**SELECTED PASSAGE**
***

If You Thought The VHX Marine One Contract Was Big, Just Hang
On...
By ANN Senior Correspondent Kevin "Hognose" O'Brien
Coming out of Heli-Expo, everyone is talking about the way that
European manufacturers have been cleaning American clocks in the
contract stakes. Now, there is a new contract looming on the
horizon, one that is certain to see a European win, as both of the
competitors are largely European. They will put on some American
fig leaves as Agusta-Westland did to win the VHX contract, but
large parts of this contract will go across the pond, no matter who
wins.
The contract is for the new Army fixed-wing transport plane, and
the two contenders are Alenia-Lockheed's C-27J, whose roots are
mostly in Italy, and EADS's C-295, which has a Spanish background.
The Army wants to buy 33 airplanes and retire the C-23s by 2011;
this rapid schedule is what's driving the Pentagon towards
off-the-shelf airplanes.

Historical Background
Prior to 1966, the US Army operated a fleet of fixed-wing STOL
aircraft to service remote Special Forces camps. In that year, a
turf battle with the Air Force was resolved by the Army handing
over its DHC-4 Caribou airlifters to the Air Force, which
immediately began planning to phase them out, and replaced them
with... nothing. For many years the Army operated no light cargo
planes, partly because they were trying to hold the USAF to its end
of the 1966 agreement, and partly because Army Aviation is in the
grip of helicopter pilots, who tried to replace the C-7 (as the
military termed the Caribou) with copters.

In recent years, the Army National Guard has operated a small
fleet of Shorts C-23 Sherpas (line art, above) in a variety of
roles. But they have increasingly been pressed into service as
light airlifters. The Army, in which even conventional units now
operate more like Special Forces, finds itself valuing that lost
Caribou capability, and the Air Force still isn't interested in
providing it.
So the Army has decided that, no matter how irritated this makes
its brethren in blue, it's going to buy some cargo planes. Big
enough to haul what the green machine needs hauled, but not so big
as the Air Force's C-130s.

***

**INFORMATION GIVEN**
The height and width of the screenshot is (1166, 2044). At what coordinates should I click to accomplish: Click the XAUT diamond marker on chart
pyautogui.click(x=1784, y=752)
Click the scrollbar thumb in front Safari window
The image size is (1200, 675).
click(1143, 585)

***

Please carry on the article above about the Army's new fixed-wing cargo plane contract, starting right after its last sentence.

Why Not Just Buy More C-23s?
It's cold to say this, but: if it could do the job, the Army
probably would. The Sherpa is as unloved as it is unlovely. It is
slow, flies low (it's unpressurized), and despite looking like it
ought to be hell-for-STOL, it's anything but, needing long runways
to heave itself uncertainly into the air. While some pilots grow to
love them, as happens with any aircraft, others are more critical.
Passengers who travel in the noisy, drafty cargo bays liken it to
being trapped in the middle of a practicing gong orchestra on a
Tibetan mountaintop -- maybe that's where the name "Sherpa" comes
from, because the plane does not achieve the feats of labor at high
altitude that brought fame to its namesakes.
A well-publicized C-23 inflight breakup has contributed to the
low confidence in the airframe. The breakup seems to have resulted
from flight into thunderstorm conditions, but a celebrated lawsuit
has considerably muddied the causative waters in the public eye,
claiming essentially that the plane was so poorly built it just
fell apart in the air. Again, from the official accident report, no
such thing seems to have happened, but the perception counts -- and
it's not as if the Sherpa had a lot of sterling qualities to build
crew loyalty.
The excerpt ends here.